En réalité, il s’agit à la fois de donner l’impression pour chaque groupe qu’il est créatif (de quoi rassurer les milieux financiers et impressionner les concurrents), que le nombre de marques indique une certaine puissance et que leurs réponses à tous les besoins des voyageurs est un gage de professionnalisme.
Mais, avant tout, il s’agit de pouvoir proposer à des franchisés des solutions variées, de manière à n’avoir pas à standardiser les hôtels et de permettre d’intégrer des nouveaux membres pour qui on respecte l’ADN, sans que le groupe n’impose le sien.
Bref, c’est une approche surtout faite pour faciliter et accélérer le recrutement de nouveaux affiliés, quand la création d’hôtels en filiales et en constructions neuves se fait de moins de moins. Cela demande des fonds importants et aboutit à un développement trop lent.
Rien qu’en France, il y avait près de 2.700 adresses de chaînes hôtelières intégrées en 2000, contre à peine environ 3.200 aujourd’hui, plus de 20 ans plus tard. Il leur faut donc trouver des astuces pour croître encore et la franchise est celle qui a été majoritairement choisie depuis ces deux dernières décennies. Cela rapporte beaucoup aux franchiseurs pour peu de frais et peu de risques.

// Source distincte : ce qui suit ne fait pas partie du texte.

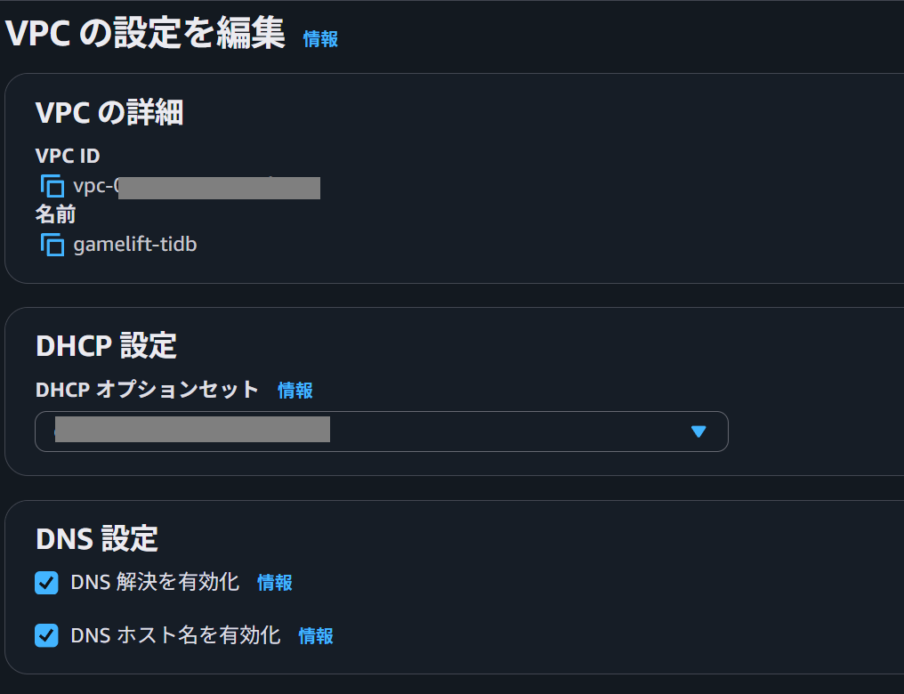Open 情報 link next to DHCP オプションセット

295,391
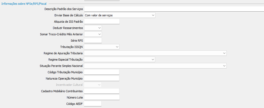Viewport: 264px width, 108px height.
Task: Click the Código AEDF text field
Action: 93,104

Dans ce dessein, on trouve par conséquent des marques avec plus ou moins de caractéristiques et de thèmes, ne serait-ce que sur le papier, pour capter des franchisés : boutique-hôtels, premium, lifestyle (le fameux), hôtels écoresponsables, design contemporain, bien-être et santé, familles…
QUELLES CONSÉQUENCES ?
• Pour les groupes hôteliers détenant de nombreuses marques : c’est augmenter considérablement les coûts de gestion de l’ensemble de ces enseignes. Plus on doit s’occuper de marques, plus cela coûte cher. C’est mathématique, même si l’on peut mutualiser des moyens. En contrepartie, en offrant un éventail large de réseaux, ils peuvent effectivement plus facilement séduire des investisseurs et franchisés qui voudraient conserver une forme de personnalisation de leur hôtel et se retrouver entre hôteliers ayant les mêmes caractéristiques.
La déstandardisation des produits hôteliers est la règle depuis les années 1990, les clients et les franchisés étant de moins en moins adeptes de l’uniformité.
• Pour les clients d’hôtels : on ne voit pas bien l’intérêt de lancer sans cesse de nouvelles enseignes de chaînes hôtelières qui désormais auront peu de chance de trouver une notoriété significative auprès du public, d’être comprises par ce dernier et de pouvoir développer une performance commerciale. Quand en plus les concepts sont flous — majorité des cas —, le ratage est complet. D’autant plus qu’avec la puissance commerciale des OTAs et plateformes de réservations en ligne, seules les (rares) chaînes bénéficiant d’une forte notoriété (mais elles ont plus de 40 ans, généralement) et d’un réseau très étoffé peuvent encore leur résister. Pour les « pas connus », c’est « no future » en tant qu’entité monolithique.
• Pour les franchisés : c’est le plus préoccupant. Faire adhérer des franchisés et des investisseurs — souvent avec des contrats longs de 10 à 20 ans — à des marques inconnues de la clientèle hôtelière, dont on ne sait même pas si elles ont un avenir, est presque une supercherie. C’est faire payer des droits d’entrée et des redevances (parfois jusqu’à 300.000 euros par an !) pour qu’une marque se fasse connaître en s’agrandissant grâce aux franchisés. Le donnant-donnant n’est pas respecté.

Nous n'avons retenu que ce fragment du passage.